__Aim of the task__:
Copy out the text on eye and vision exams below word for word, from its first sentence to its last.

*** Exercise text Section Begins ***

Periodic eye and vision exams are an important part of preventive health care. Many eye and vision problems have no obvious signs or symptoms and patients are unaware that problems exist until the conditions reach later stages. Early diagnosis and treatment of eye and vision problems by our doctors at the New Jersey Eye Center can allow you to maintain good vision and eye health. In certain cases this can prevent vision loss. Individual patient signs and symptoms, along with the professional judgment of our doctors, significantly influence the types of tests we will recommend to perform.
A comprehensive adult eye and vision examination may include, but is not limited to, the following tests:
Obtaining a thorough patient history helps to uncover any symptoms you may be experiencing and when the symptom(s) began. We also ask for the presence of any general health problems and medications taken to better diagnose any eye condition. We would like to know about any occupational or environmental conditions that may be affecting your vision. Our doctor will ask about any eye or vision problems you may be having and about your overall health, including previous eye conditions amongst family members.
Visual acuity measurements are taken to find out the clarity of your vision in both eyes. As part of the test, which you have probably taken before, we ask you to read letters from near & far charts. If the results of visual acuity testing for distance vision are 20/50, for example, it means that you will need to be at about twenty feet away from a letter to be able to read it, while a person with ideal vision can read it from a distance of fifty feet. When you hear a person has 20/20 vision, it means he/she has clear vision without glasses or contact lenses.

*** Exercise text Section Ends ***
*** Dataset excerpts Section Begins ***

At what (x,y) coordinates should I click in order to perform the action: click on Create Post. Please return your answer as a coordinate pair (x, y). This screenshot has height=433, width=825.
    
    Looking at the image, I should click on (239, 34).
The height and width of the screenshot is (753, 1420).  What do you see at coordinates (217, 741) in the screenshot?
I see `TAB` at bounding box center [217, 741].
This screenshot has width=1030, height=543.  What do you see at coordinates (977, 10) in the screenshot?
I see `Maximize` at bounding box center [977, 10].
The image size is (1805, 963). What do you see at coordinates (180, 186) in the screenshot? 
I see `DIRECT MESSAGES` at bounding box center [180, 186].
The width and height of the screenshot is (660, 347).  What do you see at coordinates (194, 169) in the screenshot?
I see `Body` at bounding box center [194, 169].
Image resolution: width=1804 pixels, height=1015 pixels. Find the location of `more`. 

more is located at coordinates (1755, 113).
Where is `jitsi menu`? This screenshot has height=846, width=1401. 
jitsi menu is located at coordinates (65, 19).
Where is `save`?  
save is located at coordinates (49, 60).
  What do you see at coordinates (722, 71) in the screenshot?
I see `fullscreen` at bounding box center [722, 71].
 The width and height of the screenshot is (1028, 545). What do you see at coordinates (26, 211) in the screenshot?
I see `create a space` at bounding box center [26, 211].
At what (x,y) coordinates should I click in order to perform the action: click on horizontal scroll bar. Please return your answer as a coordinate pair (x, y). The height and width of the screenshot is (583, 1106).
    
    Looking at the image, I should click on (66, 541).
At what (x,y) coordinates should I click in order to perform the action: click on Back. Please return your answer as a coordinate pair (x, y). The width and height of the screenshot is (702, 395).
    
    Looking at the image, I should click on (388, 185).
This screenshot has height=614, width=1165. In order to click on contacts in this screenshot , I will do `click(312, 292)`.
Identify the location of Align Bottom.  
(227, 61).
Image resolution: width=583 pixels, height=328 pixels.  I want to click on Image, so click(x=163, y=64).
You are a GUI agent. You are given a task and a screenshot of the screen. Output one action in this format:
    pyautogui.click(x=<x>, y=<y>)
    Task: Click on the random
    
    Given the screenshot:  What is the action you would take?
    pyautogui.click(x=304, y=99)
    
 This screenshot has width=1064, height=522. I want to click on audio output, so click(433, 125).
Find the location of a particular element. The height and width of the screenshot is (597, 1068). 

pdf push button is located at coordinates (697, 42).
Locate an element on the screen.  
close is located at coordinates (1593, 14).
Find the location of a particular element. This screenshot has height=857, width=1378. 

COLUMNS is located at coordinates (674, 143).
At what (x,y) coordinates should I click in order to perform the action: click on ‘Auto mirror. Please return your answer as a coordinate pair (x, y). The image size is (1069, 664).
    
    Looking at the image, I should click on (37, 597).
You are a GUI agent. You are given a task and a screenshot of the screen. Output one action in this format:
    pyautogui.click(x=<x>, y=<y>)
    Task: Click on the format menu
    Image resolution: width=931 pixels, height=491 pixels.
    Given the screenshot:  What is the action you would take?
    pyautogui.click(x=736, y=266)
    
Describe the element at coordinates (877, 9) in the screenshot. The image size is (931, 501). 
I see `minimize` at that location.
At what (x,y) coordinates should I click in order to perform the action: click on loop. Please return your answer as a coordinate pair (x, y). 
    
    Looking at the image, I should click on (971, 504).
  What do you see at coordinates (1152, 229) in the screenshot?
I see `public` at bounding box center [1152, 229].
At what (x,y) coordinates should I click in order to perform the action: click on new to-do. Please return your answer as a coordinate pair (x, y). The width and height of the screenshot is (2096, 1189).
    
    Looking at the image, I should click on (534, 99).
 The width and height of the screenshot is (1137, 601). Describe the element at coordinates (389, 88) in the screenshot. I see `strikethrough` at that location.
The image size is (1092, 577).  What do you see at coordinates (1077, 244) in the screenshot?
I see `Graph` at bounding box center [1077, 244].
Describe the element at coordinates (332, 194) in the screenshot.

*** Dataset excerpts Section Ends ***

__Output of the task__:
Periodic eye and vision exams are an important part of preventive health care. Many eye and vision problems have no obvious signs or symptoms and patients are unaware that problems exist until the conditions reach later stages. Early diagnosis and treatment of eye and vision problems by our doctors at the New Jersey Eye Center can allow you to maintain good vision and eye health. In certain cases this can prevent vision loss. Individual patient signs and symptoms, along with the professional judgment of our doctors, significantly influence the types of tests we will recommend to perform.
A comprehensive adult eye and vision examination may include, but is not limited to, the following tests:
Obtaining a thorough patient history helps to uncover any symptoms you may be experiencing and when the symptom(s) began. We also ask for the presence of any general health problems and medications taken to better diagnose any eye condition. We would like to know about any occupational or environmental conditions that may be affecting your vision. Our doctor will ask about any eye or vision problems you may be having and about your overall health, including previous eye conditions amongst family members.
Visual acuity measurements are taken to find out the clarity of your vision in both eyes. As part of the test, which you have probably taken before, we ask you to read letters from near & far charts. If the results of visual acuity testing for distance vision are 20/50, for example, it means that you will need to be at about twenty feet away from a letter to be able to read it, while a person with ideal vision can read it from a distance of fifty feet. When you hear a person has 20/20 vision, it means he/she has clear vision without glasses or contact lenses.